* **What needs to be done**
Pictures are to be dropped, and only the lines from the one containing "This screenshot has height=849, width=1400." through the end of the data below are to be reproduced as written.

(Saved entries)
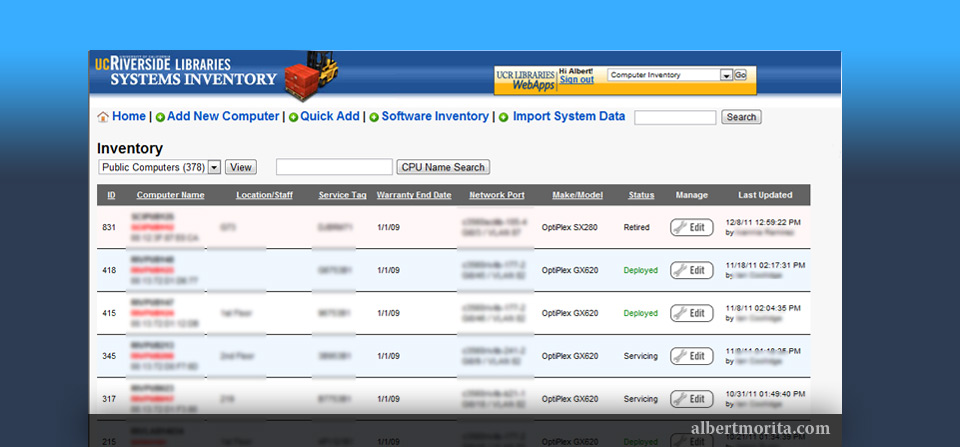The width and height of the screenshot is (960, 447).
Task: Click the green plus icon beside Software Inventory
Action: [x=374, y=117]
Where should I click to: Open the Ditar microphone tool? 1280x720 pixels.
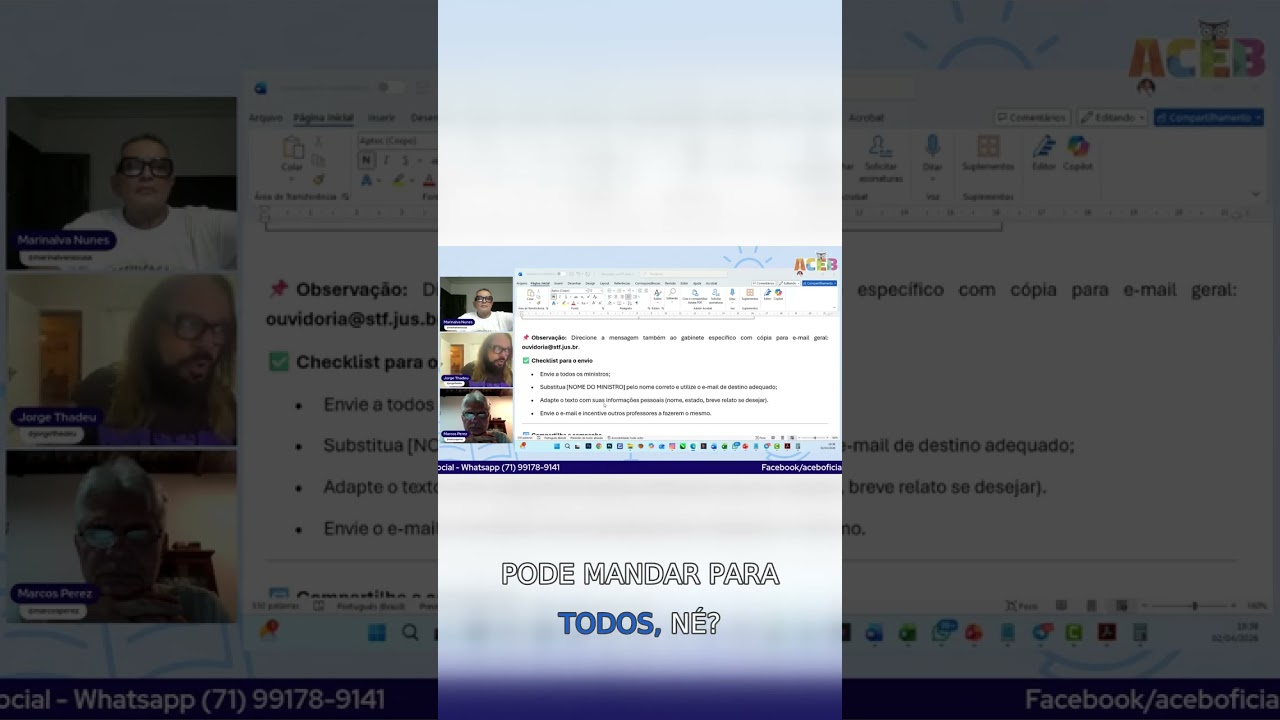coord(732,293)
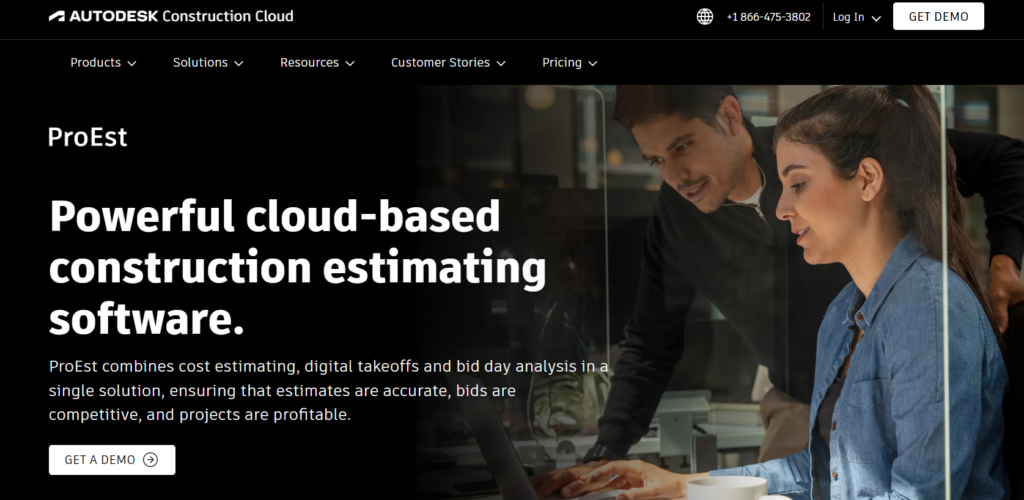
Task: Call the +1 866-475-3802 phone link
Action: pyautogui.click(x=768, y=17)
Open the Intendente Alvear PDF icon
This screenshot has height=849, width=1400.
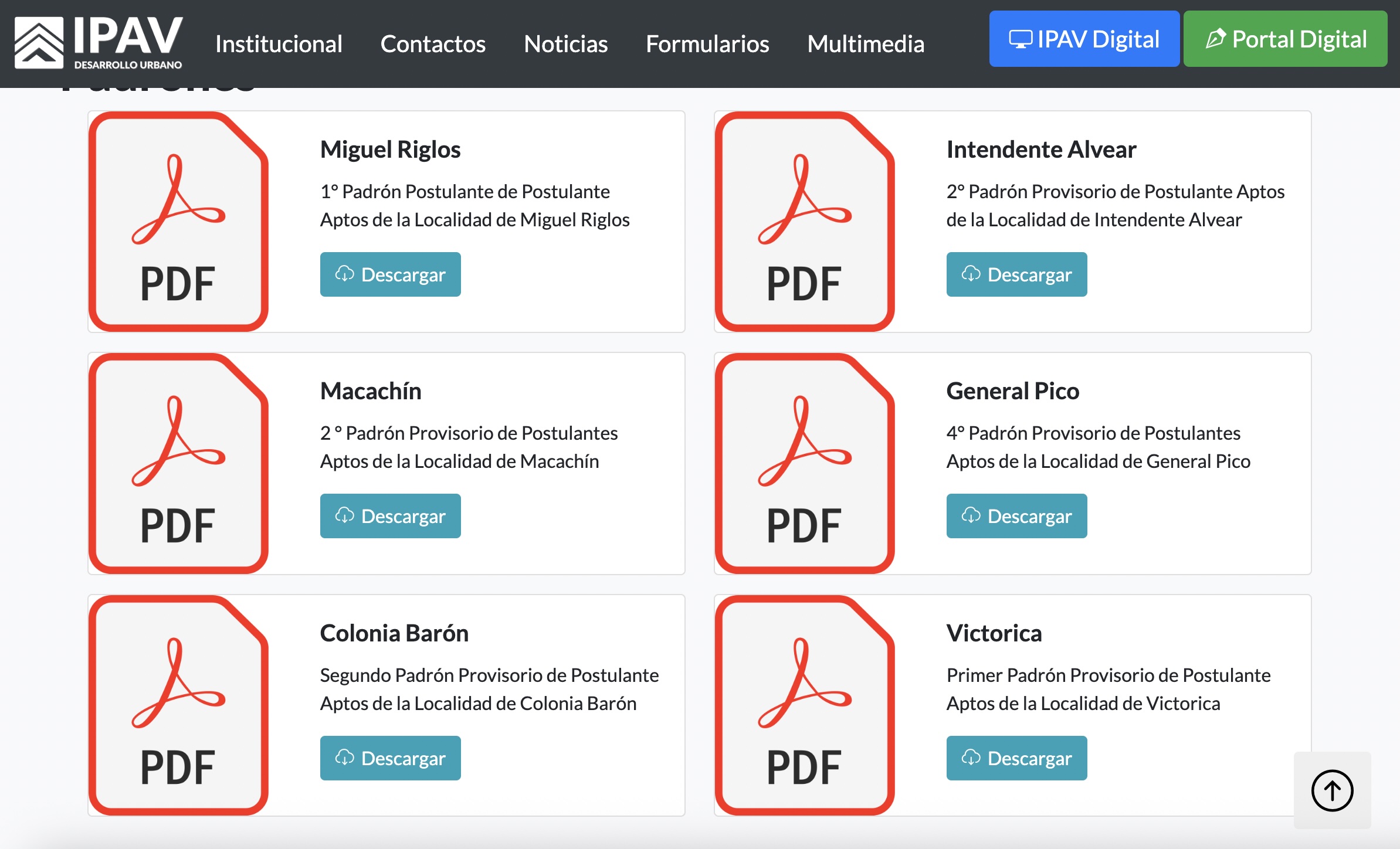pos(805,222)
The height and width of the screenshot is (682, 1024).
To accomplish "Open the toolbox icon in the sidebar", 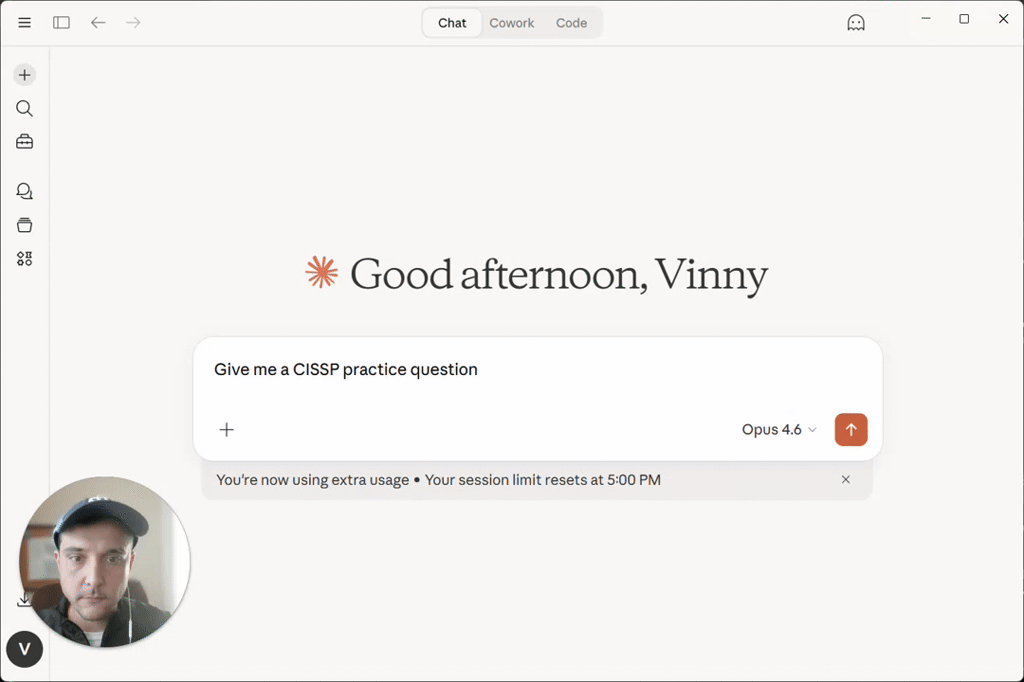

* **Solved problem**
This screenshot has height=849, width=1400.
pos(805,222)
The height and width of the screenshot is (682, 1024).
To accomplish "Open the toolbox icon in the sidebar", 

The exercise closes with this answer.